[Data tersimpan]
§
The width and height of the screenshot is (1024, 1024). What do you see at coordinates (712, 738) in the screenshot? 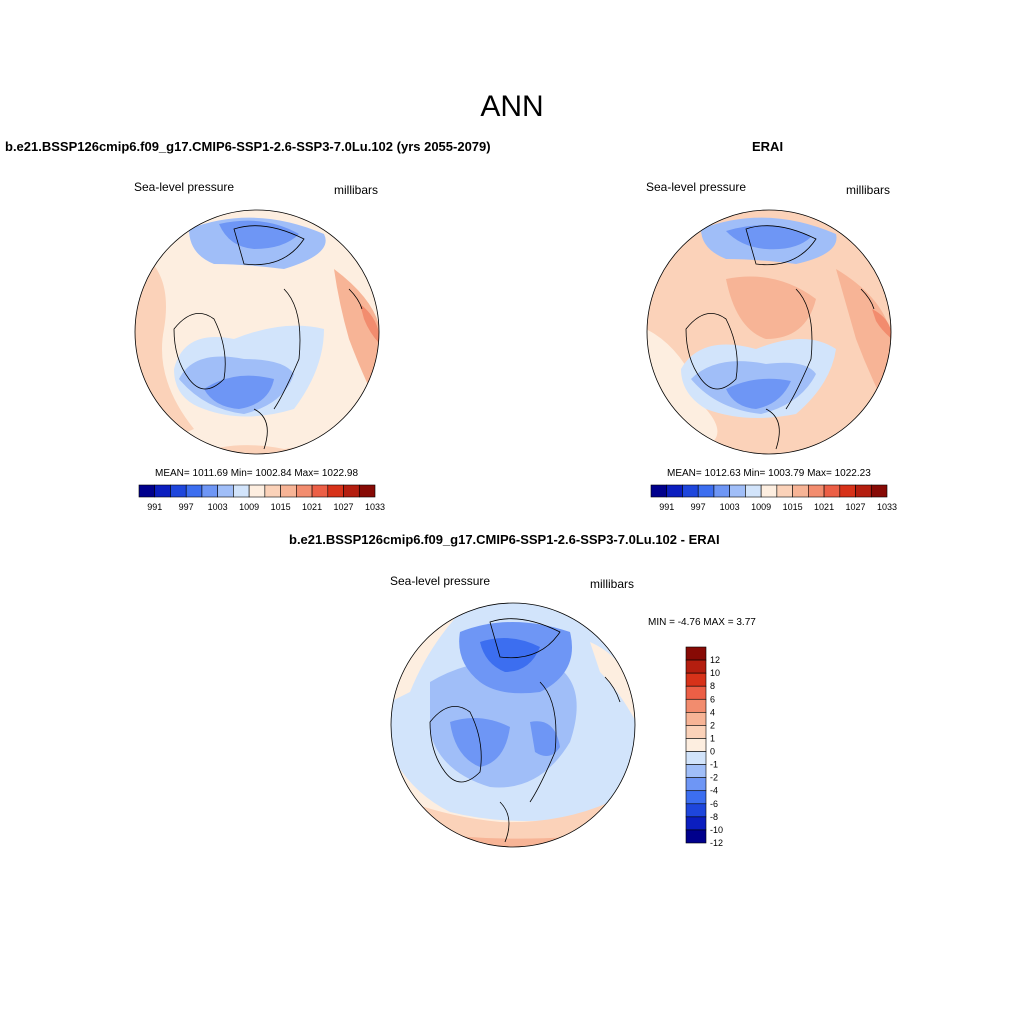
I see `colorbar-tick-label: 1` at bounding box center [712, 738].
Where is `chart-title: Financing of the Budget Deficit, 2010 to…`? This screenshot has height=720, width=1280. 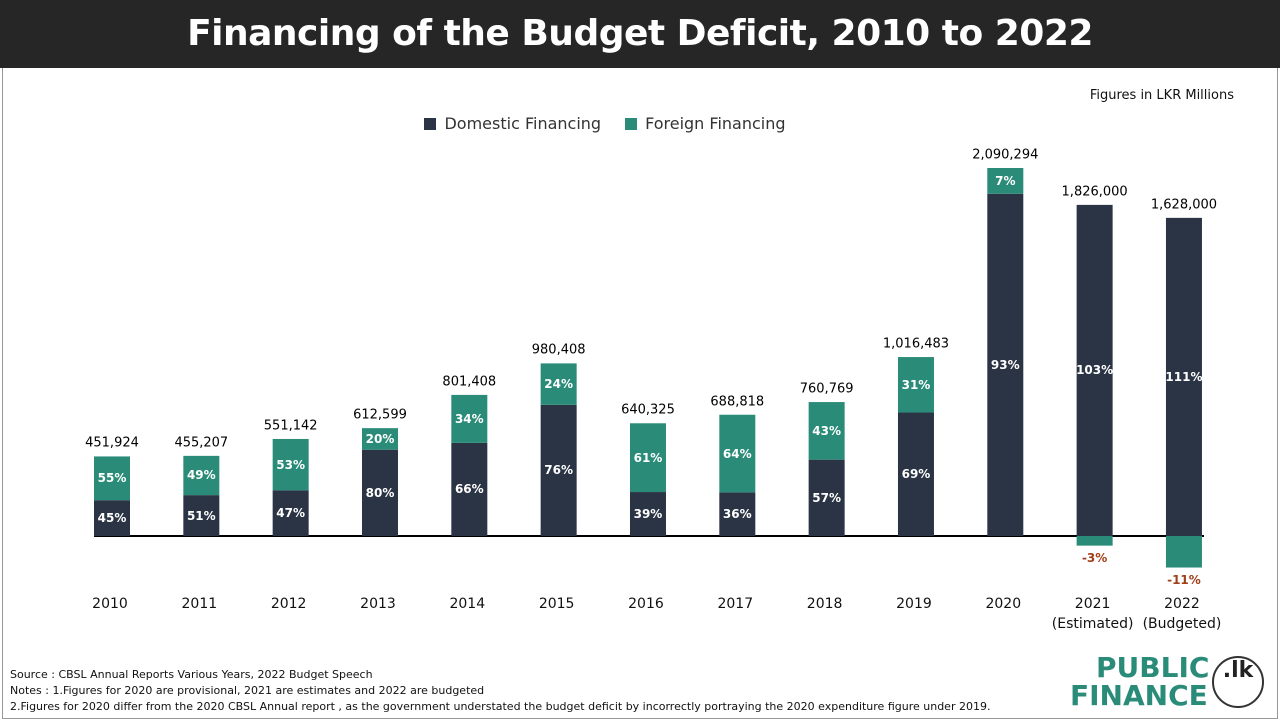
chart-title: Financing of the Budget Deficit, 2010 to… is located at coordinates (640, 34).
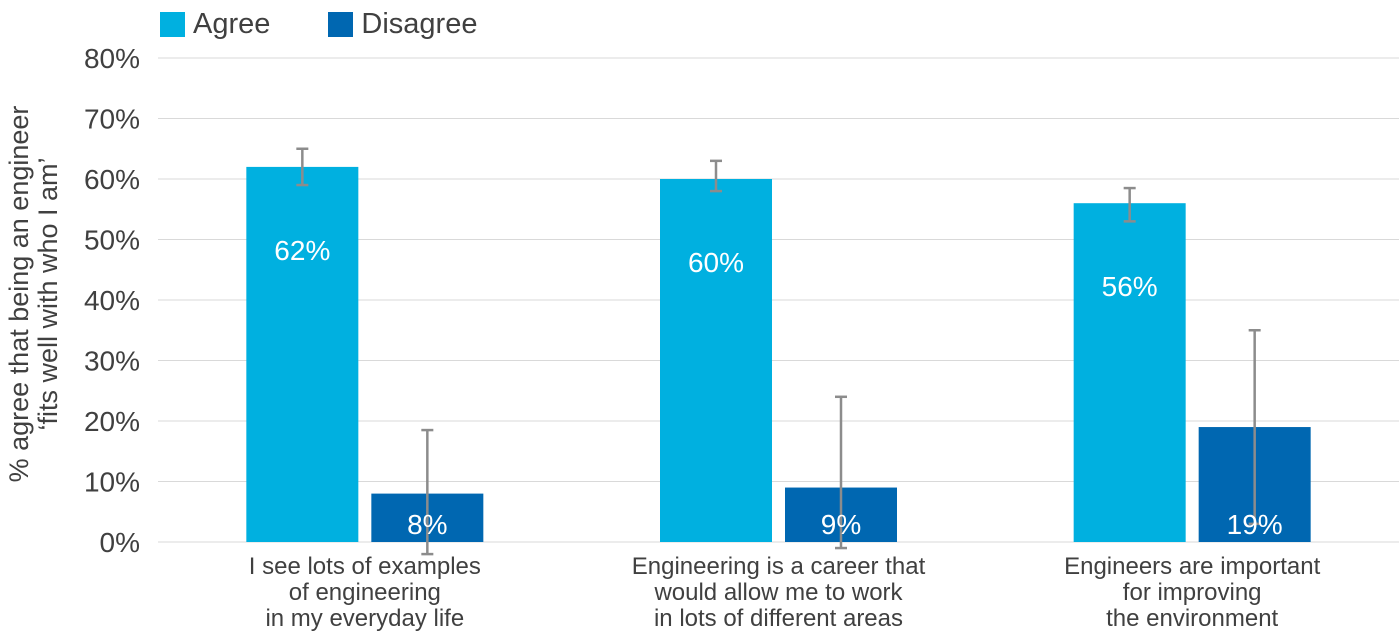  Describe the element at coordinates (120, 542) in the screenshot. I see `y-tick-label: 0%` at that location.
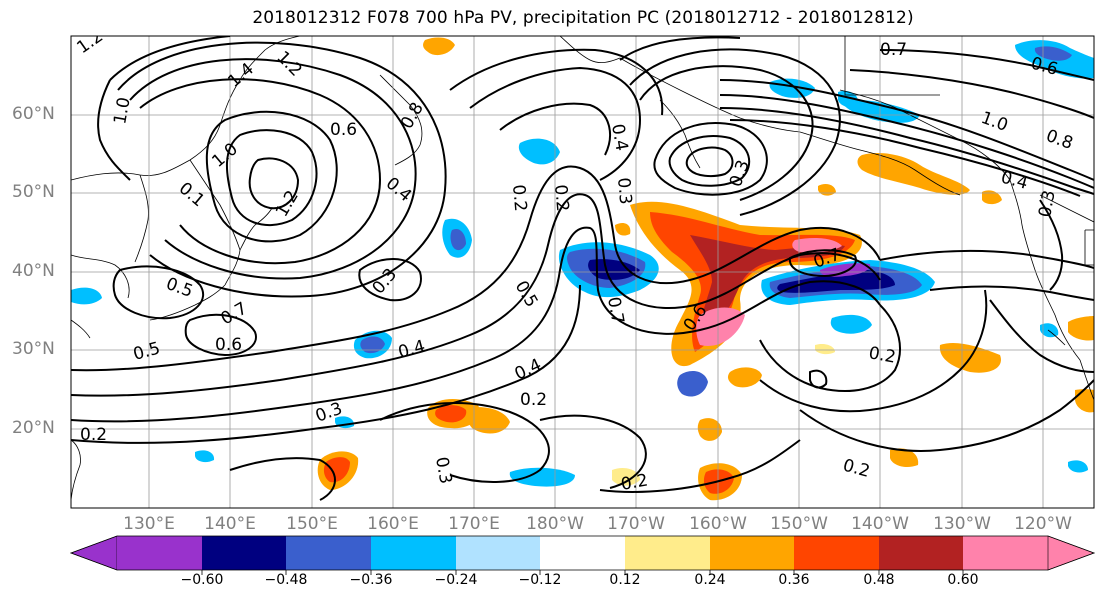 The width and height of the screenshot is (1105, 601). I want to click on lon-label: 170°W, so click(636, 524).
§
Ubah "What do you see" menjadi "What is shown" di semua baris di atas, lalu tuliskan kembali baris-baris itu tanpa perubahan lain. Tolong jangan sertakan gambar dalam jawaban.

The width and height of the screenshot is (1024, 1024). What is shown at coordinates (712, 738) in the screenshot? 
I see `colorbar-tick-label: 1` at bounding box center [712, 738].
Where is `chart-title: Financing of the Budget Deficit, 2010 to…`? This screenshot has height=720, width=1280. 
chart-title: Financing of the Budget Deficit, 2010 to… is located at coordinates (640, 34).
  Describe the element at coordinates (120, 542) in the screenshot. I see `y-tick-label: 0%` at that location.
 The width and height of the screenshot is (1105, 601). I want to click on lon-label: 170°W, so click(636, 524).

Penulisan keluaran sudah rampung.